Reverting to the Israelites, in looking at the bronze serpent they were not only confronting the source of their dis-ease, they were reminded of the Lord’s institution of it for their healing. I would see another instance already in the Old Testament, in Psalm 22. It begins, as we know, with, “My God, my God, why have you forsaken me? Why are you so far from helping me?” Then in verse 11, “Be not far from me, for trouble is near and there is none to help.” (In Hebrew the play on the word for “be far” is more direct than in English.) So from the initial questioning the Psalmist goes to the acceptance of the remoteness of any help. And in this acceptance of it, somehow God becomes present. Jesus is recorded as quoting only the first verse on the cross. But it is reasonable to suppose that he meant to convey verse 11 also.
Our second reading, John 3.14-21, contains verse 16, perhaps the best-known verse in the New Testament: “For God so loved the world… “ But as we saw, it contains much more than that. It goes on to say that God sent his Son not to condemn the world but to save it, through him. This does not mean that there is no condemnation, or judgment, however. For a distinction is made between those who believe and those who do not. And the latter are condemned. Still it is not by the Son that they are condemned but by themselves. For they avoid the light that has come into the world, namely the Son, because their deeds are evil. And they do not want the light to expose them. But the believers, whose deeds are true, come to the light. They do this not so that they may receive credit for their deeds but so that their deeds may be seen to have been wrought “in God,” to whom and not to us, therefore, be the glory.
But in some ways the most interesting part of the passage is the first two verses, which we then considered. These hark back directly to our first reading.
“And as Moses lifted up the serpent in the wilderness, so must the Son of man be lifted up, that whoever believes in him may have eternal life.”
The link between the lifting of the bronze serpent on the pole and of Jesus on the cross was evident enough. We could see also a connection between the life given back to the snake-bitten Israelites and the eternal life conferred by Jesus. But we wondered in what way Jesus was comparable to a serpent. Our analysis of our first reading, in Numbers, turned out to be applicable here. Jesus on the cross was bearing our sins. And in looking at him there we are looking also at our sins. Further, on the cross he was utterly powerless, the more so because of the shame attached at the time to such a death. So we are looking also at our powerlessness, the powerlessness even of our death. The New Testament regularly speaks of Jesus as having overcome both sin and death, for us. And it was God who instituted that he would overcome in this way, out of his love for the world, so that we “might be saved through him.”

DATA EXCERPTS
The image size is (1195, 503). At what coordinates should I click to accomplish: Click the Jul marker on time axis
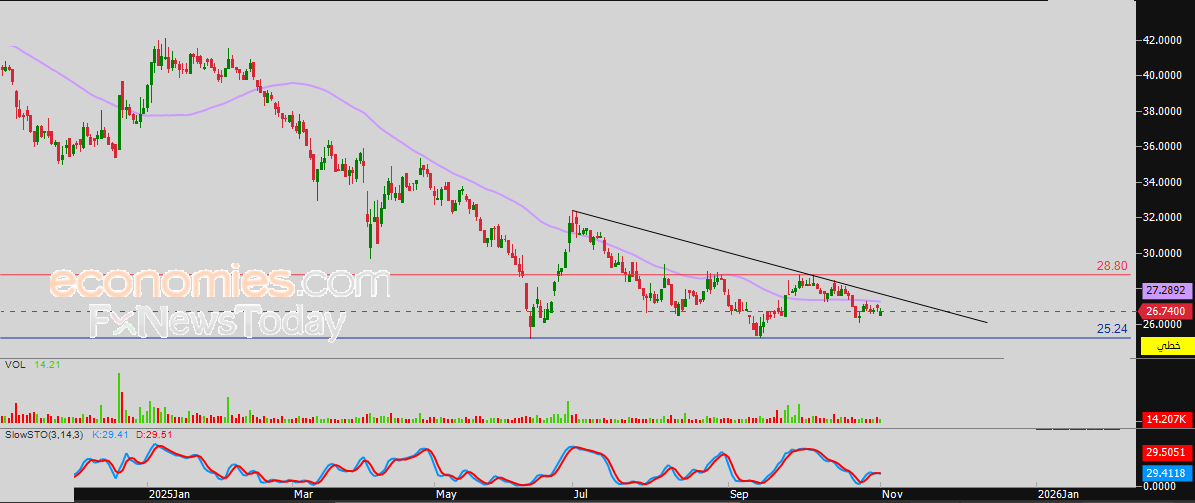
==
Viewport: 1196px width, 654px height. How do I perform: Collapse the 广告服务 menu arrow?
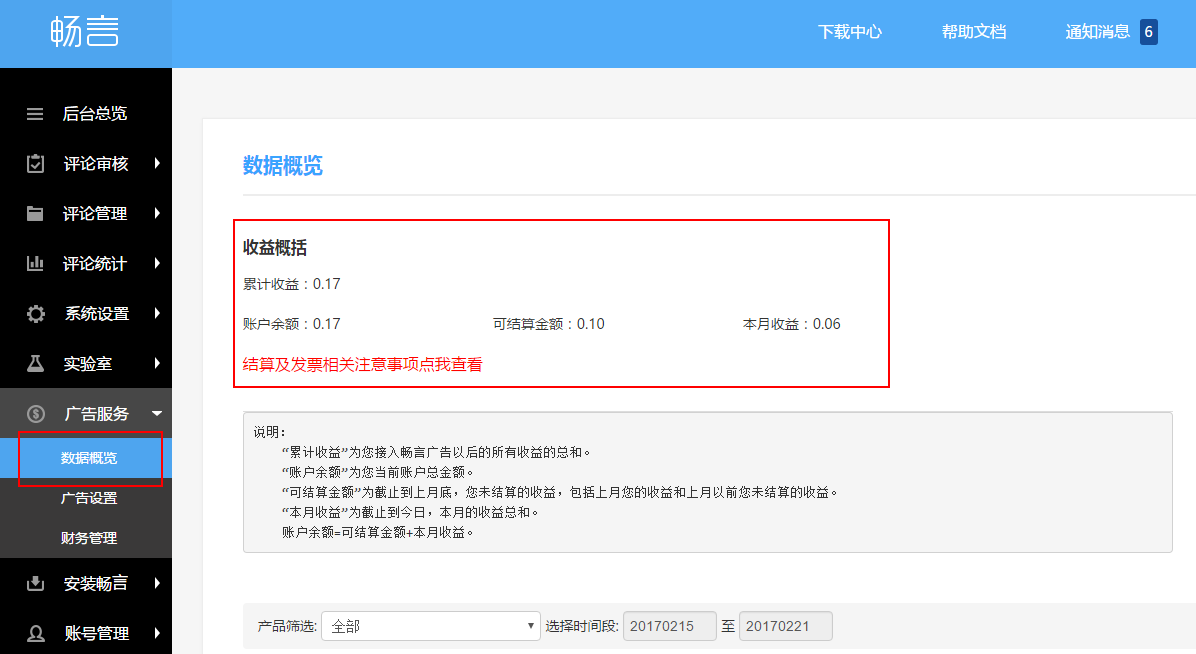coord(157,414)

AIM
Extend the sermon on the bronze serpent and the cross, continuing from its final sentence. The records that appear here are distinct material and do not form part of the sermon text.

ANSWER TO THIS TASK
In his sermon our rector put the capstone on all this by citing the store that Luther set by these verses. I had heard and read much about Luther, but I had not run across this particular insight of his, like most of his others truly profound. Some words of Luther’s relating to it, albeit rather informal, are worth citing.
“You cannot become before God who you would like to be if you first have not become before yourself and others who he wants you to be. And God intends that you should become before yourself and others what you really are---namely a sinner, bad, sickly, perverse, and devilish. These are your names. These are the things that you are in truth and they are your humiliation. As soon as that happens you are already before God who you wanted to be: holy, good, true, straight, and pious. On this basis you become a new person before yourself, others, and before God. Why are you surprised? Why are you bothered when you displease yourself and others? Because if you don’t displease them, you cannot please God.”
To this I would only add that Cranmer caught this insight singularly in the Confession and the Prayer of Humble Access of his Eucharistic liturgy, now our Rite I---an insight which so much of today’s church seems to have missed completely. For in reciting these sections of it, with conviction, we indeed become sinners before ourselves and others. But at the same time, as Luther so remarkably perceived, we become holy before God.